@Arkandel said in Roleplaying writing styles:
On the contrary I've learned to associate brevity with subpar roleplay. It's largely a bias, I'll freely admit it, and there are definitely players who can pull it off. @Coin, for all he's a blight on this world, can make every word count but most people can't get away with it. There's also a stigma about it being a sign of distraction such as when someone's playing on multiple scenes and just churns out a quick pose once in a while.
I can't help but feel 'brevity' is bad. This is just personal taste, of course, and I'm sure it works for some people.
On the other hand, I agree with @Arkandel entirely in that by /no means/ does verbosity mean someone is good. Anybody can vomit out 5 paragraphs if they try hard enough (Protip : Tempest's #1 obvious sign of a verbose, shitty roleplayer, they write paragraph after paragraph about how special and awesome their character is and manage to add nothing to the scene, somehow.)
I just have a hard time remaining interested for long if you can't /at least/ give me 2 paragraphs every pose. Because, tbh, you're probably not giving me a lot to work with. And honestly, that might be more a flaw with me. Or it's just different tastes.
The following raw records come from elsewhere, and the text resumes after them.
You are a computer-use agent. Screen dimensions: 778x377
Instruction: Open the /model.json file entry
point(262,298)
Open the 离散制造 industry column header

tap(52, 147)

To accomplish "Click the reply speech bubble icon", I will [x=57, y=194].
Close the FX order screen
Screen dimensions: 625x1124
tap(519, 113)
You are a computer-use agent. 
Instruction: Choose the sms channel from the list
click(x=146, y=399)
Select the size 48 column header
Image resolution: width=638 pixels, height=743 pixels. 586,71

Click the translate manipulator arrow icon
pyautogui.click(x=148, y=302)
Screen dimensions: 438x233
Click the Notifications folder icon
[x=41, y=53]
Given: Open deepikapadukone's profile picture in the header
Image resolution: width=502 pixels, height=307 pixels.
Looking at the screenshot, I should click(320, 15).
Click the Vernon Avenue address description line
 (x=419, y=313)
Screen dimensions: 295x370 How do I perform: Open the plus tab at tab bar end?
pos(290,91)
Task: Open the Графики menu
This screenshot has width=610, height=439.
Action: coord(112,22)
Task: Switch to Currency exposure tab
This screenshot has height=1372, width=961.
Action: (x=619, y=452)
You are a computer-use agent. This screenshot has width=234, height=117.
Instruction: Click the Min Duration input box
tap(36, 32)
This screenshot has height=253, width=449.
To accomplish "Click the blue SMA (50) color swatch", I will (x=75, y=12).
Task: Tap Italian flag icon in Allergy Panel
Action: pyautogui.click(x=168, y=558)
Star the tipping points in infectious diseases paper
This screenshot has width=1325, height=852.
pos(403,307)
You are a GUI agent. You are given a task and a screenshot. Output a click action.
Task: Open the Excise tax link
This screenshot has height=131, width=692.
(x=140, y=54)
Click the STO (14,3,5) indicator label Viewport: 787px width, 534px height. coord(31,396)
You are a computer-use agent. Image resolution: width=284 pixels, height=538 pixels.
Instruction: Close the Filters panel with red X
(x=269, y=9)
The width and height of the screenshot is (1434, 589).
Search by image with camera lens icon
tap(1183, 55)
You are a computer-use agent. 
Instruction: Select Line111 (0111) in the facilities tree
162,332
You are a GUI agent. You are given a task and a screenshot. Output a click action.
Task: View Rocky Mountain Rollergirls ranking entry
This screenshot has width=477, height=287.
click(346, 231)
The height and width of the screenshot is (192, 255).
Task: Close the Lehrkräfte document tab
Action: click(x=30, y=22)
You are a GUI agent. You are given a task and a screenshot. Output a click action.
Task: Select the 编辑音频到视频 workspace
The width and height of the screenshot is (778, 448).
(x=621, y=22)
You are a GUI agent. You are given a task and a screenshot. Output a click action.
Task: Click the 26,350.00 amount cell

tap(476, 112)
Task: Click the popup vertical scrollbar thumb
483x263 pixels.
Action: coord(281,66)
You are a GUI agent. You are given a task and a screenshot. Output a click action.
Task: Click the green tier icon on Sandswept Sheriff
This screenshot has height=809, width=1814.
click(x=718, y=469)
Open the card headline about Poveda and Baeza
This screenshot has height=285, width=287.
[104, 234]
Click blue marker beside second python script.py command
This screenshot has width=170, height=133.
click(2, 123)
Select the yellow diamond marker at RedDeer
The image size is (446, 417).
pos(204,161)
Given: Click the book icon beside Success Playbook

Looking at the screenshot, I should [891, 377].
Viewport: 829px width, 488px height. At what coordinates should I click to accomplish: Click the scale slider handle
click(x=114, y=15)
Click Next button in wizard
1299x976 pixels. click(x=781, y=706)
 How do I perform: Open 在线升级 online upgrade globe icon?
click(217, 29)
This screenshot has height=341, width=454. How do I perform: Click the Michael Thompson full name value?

When I hear 'brevity' I just picture those Elysium-sort of poses we're all familiar with. Or people who will just pose "She smiles." or some other 2/3/4 word action in every pose they write. Yes, we all abuse those small gesture, but like...give me some flavor please. "She laughs and flashes a cocky smile at Jane after the woman's comment." Not just "She smiles."
I am definitely an elitist in terms of RPing styles.
Random pet peeve. People who don't seem to understand that you can combine an action and dialogue into 1 sentence with a comma.
She smiles. "Hey Jane." She looks around. "Where is everyone?"
She smiles, "Hey Jane." She looks around, "Where is everyone?"
Something about that genuinely bugs me and will make me think less of you.